A: Vatican II responds: "The Father of mercies willed that the Incarnation should be preceded by assent on the part of the predestined Mother, so that just as a woman had a share in bringing about death, so also a woman should contribute to life. This is preeminently true of the Mother of Jesus, who gave to the world the Life that renews all things, and who was enriched by God with gifts appropriate to such a role" (Lumen Gentium 56).
She is the virgin woman whom the prophet Isaiah said would conceive and bear a son (cf. Is. 7:14; Matt. 1:23). And she is Mary, who, being immaculately conceived, remained sinless. It was through her consent—and her humility as handmaid of the Lord—that she gave Jesus his body, and his body is what saved us.

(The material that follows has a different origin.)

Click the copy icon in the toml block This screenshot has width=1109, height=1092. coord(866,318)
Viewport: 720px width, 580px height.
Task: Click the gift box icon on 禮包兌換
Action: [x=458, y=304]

Pope John Paul II wrote in Mulieris Dignitatem:
"‘When the time had fully come, God sent forth his son, born of woman.’ With these words of his Letter to the Galatians (4:4), the apostle Paul links together the principal moments that essentially determine the fulfillment of the mystery ‘pre-determined in God’ (cf. Eph. 1:9). The Son, the Word, one in substance with the Father, becomes man, born of a woman, at ‘the fullness of time.’ This event leads to the turning point of man’s history on earth, understood as salvation history. It is significant that St. Paul does not call the Mother of Christ by her own name ‘Mary,’ but calls her ‘woman’: This coincides with the words of the Protoevangelium in the book of Genesis (cf. 3:15). She is that ‘woman’ who is present in the central salvific event, which marks the ‘fullness of time’: this event is realized in her and through her" (MD 3).

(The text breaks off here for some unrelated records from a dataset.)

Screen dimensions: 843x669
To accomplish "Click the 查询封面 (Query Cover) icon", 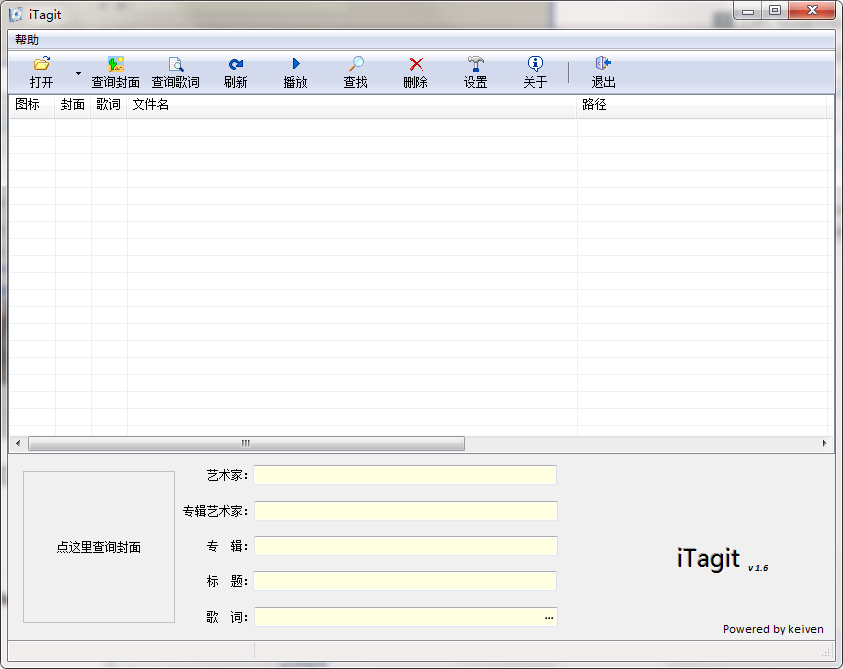I will pos(115,72).
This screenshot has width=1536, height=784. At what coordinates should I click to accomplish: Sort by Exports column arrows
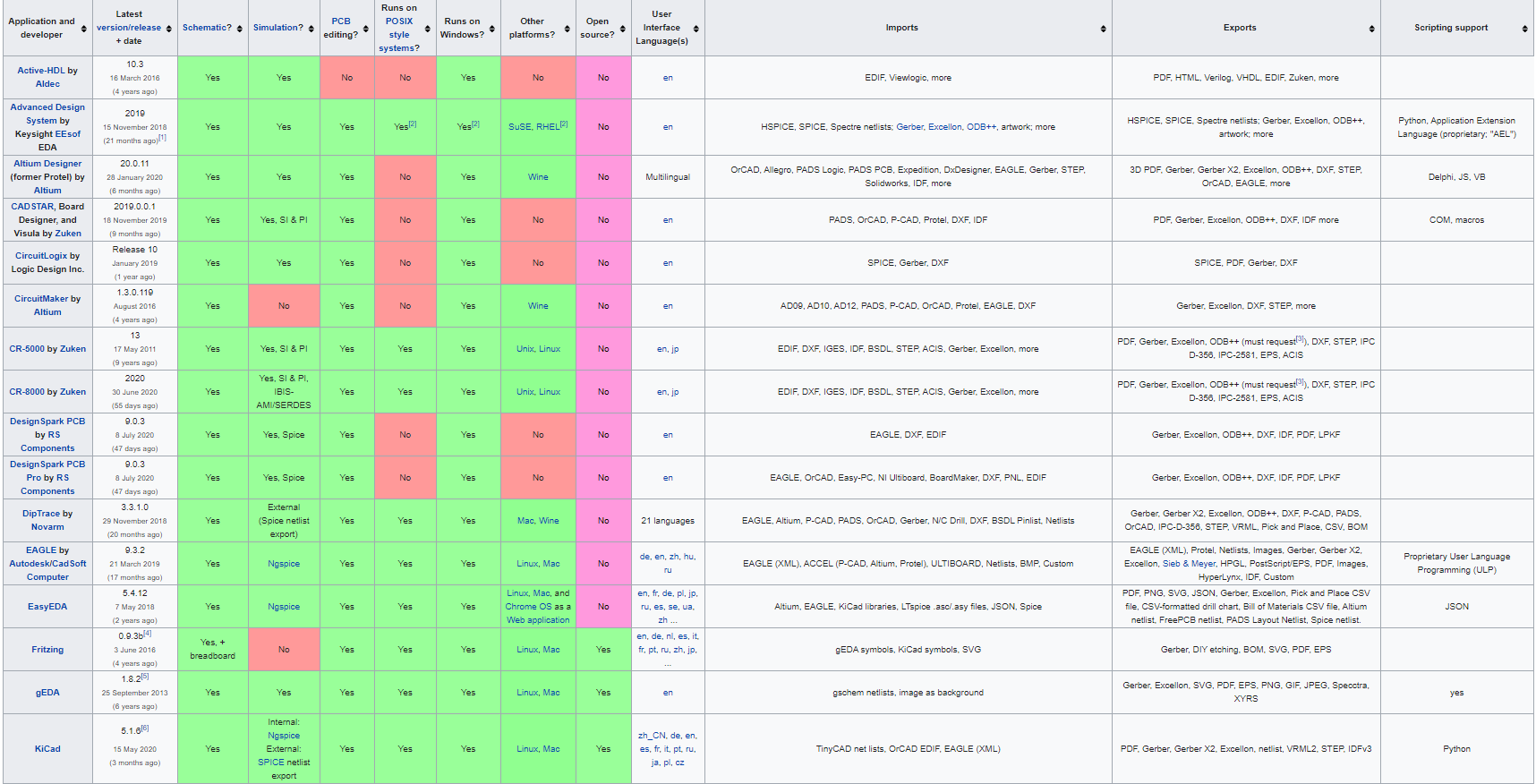point(1372,29)
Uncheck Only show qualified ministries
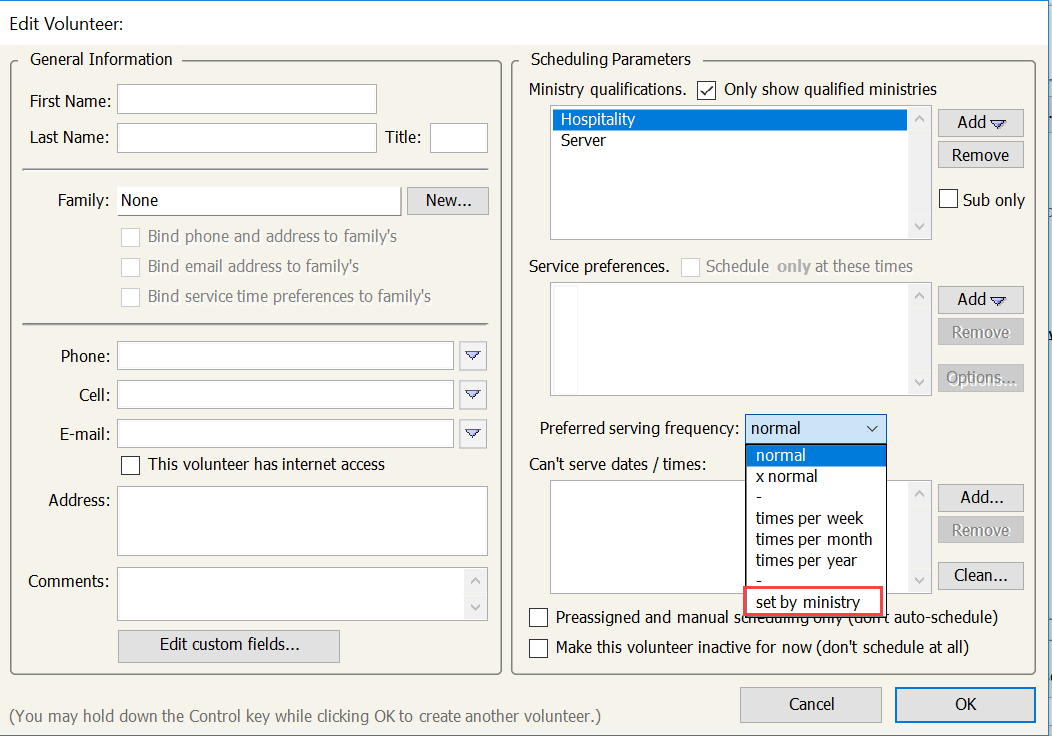Screen dimensions: 1052x736 pos(707,90)
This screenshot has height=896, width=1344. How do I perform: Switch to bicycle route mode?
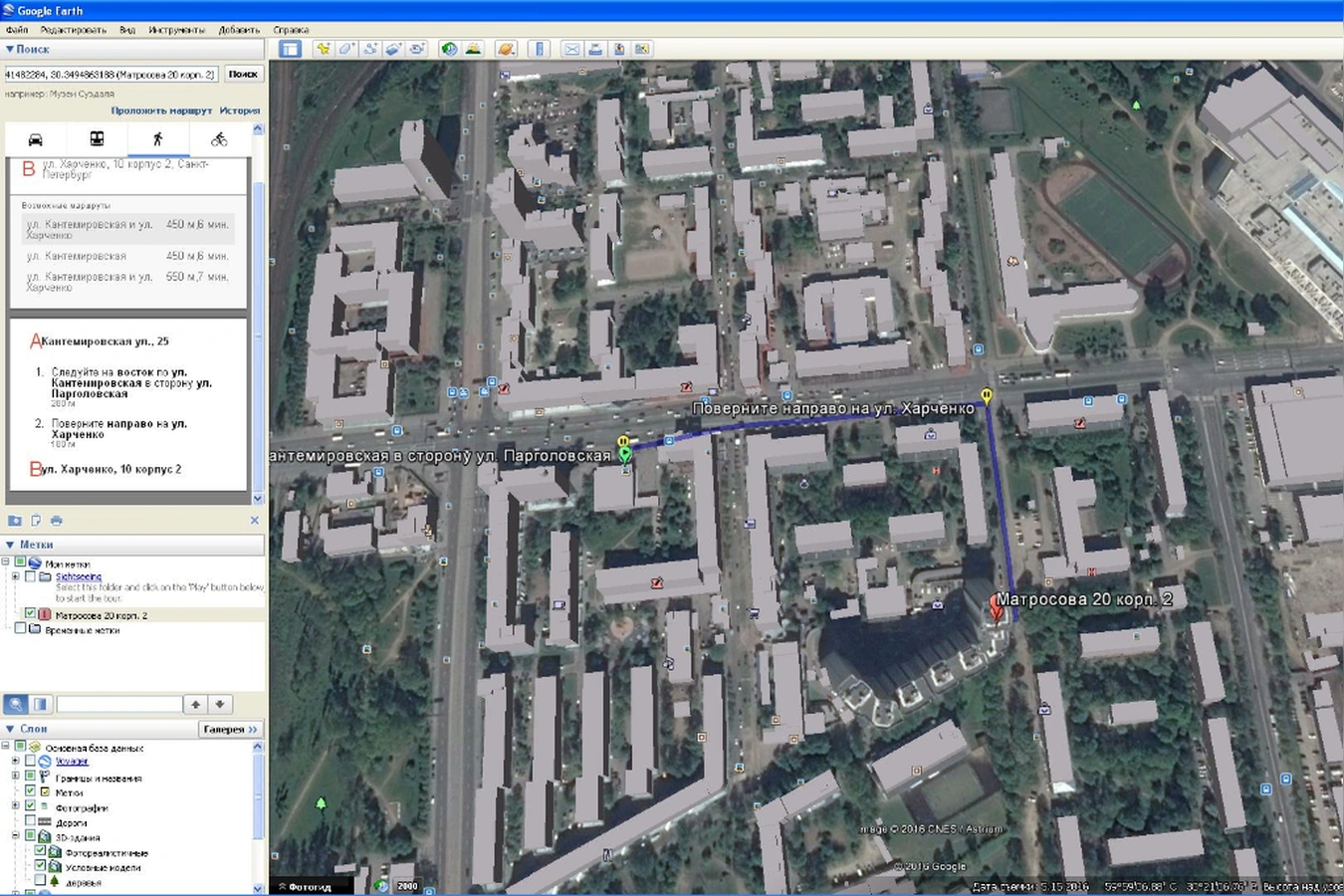(219, 139)
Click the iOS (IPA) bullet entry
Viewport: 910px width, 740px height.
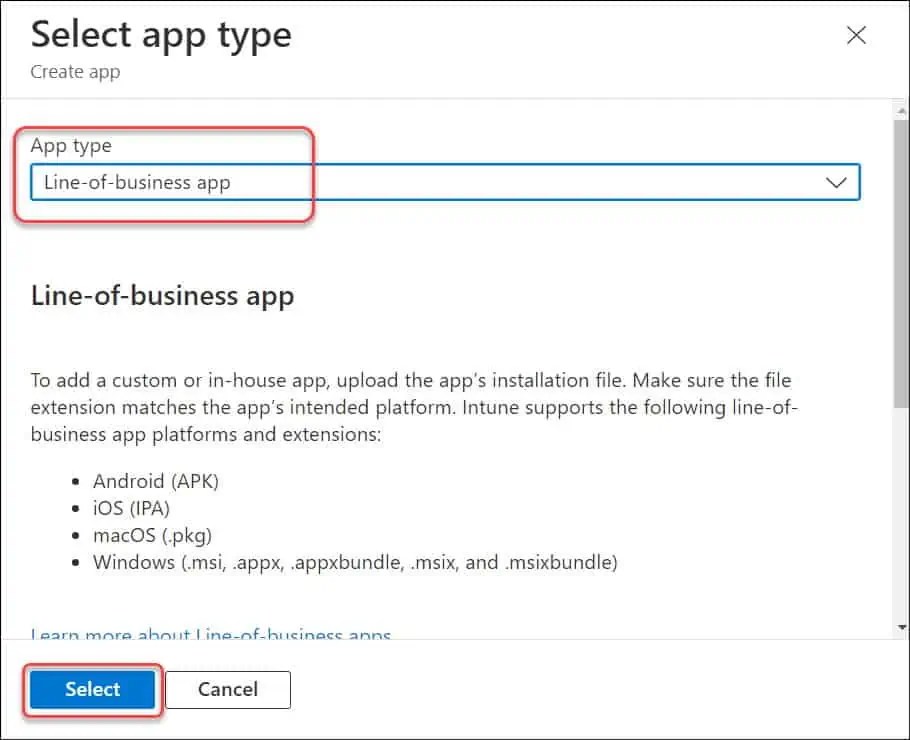tap(131, 508)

Q: How can I convince my friend that contraception is forbidden not only within marriage but outside it? She says Humanae Vitae is against birth control only in marriage.
A: Humanae Vitae is explicit in its teaching against artificial birth control, and yes, the context is marriage. But Humanae Vitae itself answers the question: "Hence, one who reflects well must also recognize that a reciprocal act of love that jeopardizes the responsibility to transmit life that God the Creator, according to particular laws, inserted therein, is in contradiction with the design constitutive of marriage, and the will of the Author or life. To use this divine gift destroying, even if only partially, its meaning and its purpose is to contradict the nature both of man and of woman and of their intimate relationship, and therefore it is to contradict also the plan of God" (HV 13). These two sentences teach that anything that destroys the meaning of the "reciprocal act of love"—in this case contraception—is contrary to God. The Catechism calls these actions "intrinsically evil" (CCC 2370), meaning that it is evil in and of itself: It is always objectively evil, regardless of the context (within marriage or outside of it) in which it is carried out.
The Church also teaches that sex outside of marriage is contrary to the will of God and destroys the true purpose of the act (cf. CCC 2353). Therefore, if one uses birth control while engaging in sex outside of marriage, he is compounding one sin with another.
Q: My friend says that Catholics believe that on special days such as Christmas we receive graces that are different from other days of the year. He states that there is only one type of grace and it doesn’t matter what day of the year it is. I know that there is sanctifying and actual graces. What are the differences between these two, and what graces do we receive on holy days?
A: The Church teaches that there is a difference between actual grace and sanctifying grace. An easy way to understand actual grace is to remember that it enables us to act. It is the strength that God gives us to act according to his will. Sanctifying grace is a state in which God allows us to share in his life and love. When we speak of being in the state of grace, we mean the state of sanctifying grace. There is no mortal sin in us. This grace comes to us first in baptism and then in the other sacraments.
The graces we receive at Christmas are actual graces that enable us to celebrate the birth of Jesus in a way that is pleasing to God.